Eddie Arana, Rick Thibodeau, & Chris Bakunas San Diego, Ca. March 2012

Eddie Arana, Rick Thibodeau, & Chris Bakunas San Diego, Ca. March 2012
Eddie Arana, Rick Thibodeau, & Chris Bakunas at Luche Libre Taco Shop in San Diego, March 2012

Tuesday, April 16, 2024

Grumbling About Stumbling Over A Previously Unencountered Word

    If there's one thing I find especially bothersome its having my enjoyment of a good read interrupted by the author's use of a word I have never seen before.

   This morning, as I was once again enjoying one of John Brooks tales of the misadventures of Wall Street, this one being a recounting of an enormous commodities fraud perpetrated in 1963 that cost a number of American and International banking and trading corporations 180 million dollars (which would be over 1.8 billion dollars in 2024 dollars).

   Yeah, that pales when compared to the losses caused by Enron, WorldCom, and of course Madoff, but bear in mind this was at a time when Wall Street was extremely conservative and rigorous oversight was the norm. 

   This sordid criminal exercise became known as the Salad Oil scandal, and was pretty much the worst case of  fiscal skullduggery since the McKesson & Robbins scandal of 1938. The efforts made by the New York Stock Exchange to mitigate the damage and offset losses to average investors (and save face) is the basis of Mr. Brooks story, and the word he slipped in that tripped me up was "eleemosynary".

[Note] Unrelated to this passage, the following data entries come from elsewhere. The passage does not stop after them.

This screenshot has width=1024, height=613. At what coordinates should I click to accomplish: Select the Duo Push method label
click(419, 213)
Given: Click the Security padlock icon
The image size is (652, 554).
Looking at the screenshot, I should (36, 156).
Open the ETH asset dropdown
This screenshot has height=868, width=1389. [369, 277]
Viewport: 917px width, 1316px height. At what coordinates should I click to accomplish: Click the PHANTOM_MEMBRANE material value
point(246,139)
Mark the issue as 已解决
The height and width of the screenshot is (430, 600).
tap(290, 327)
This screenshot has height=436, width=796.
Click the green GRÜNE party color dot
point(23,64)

   Eleemosynary. Mr. Brooks must have had one helluva Thesaurus.

   Eleemosynary is an adjective and is defined as "related to or being dependent on charity. Charitable."

   I had to pause my reading just to look that up, though in the context it was being used I kinda suspected the definition was pretty much that.

   Which lead to me spending an inordinate amount of time just pondering the idea that stockbrokers could be altruistic.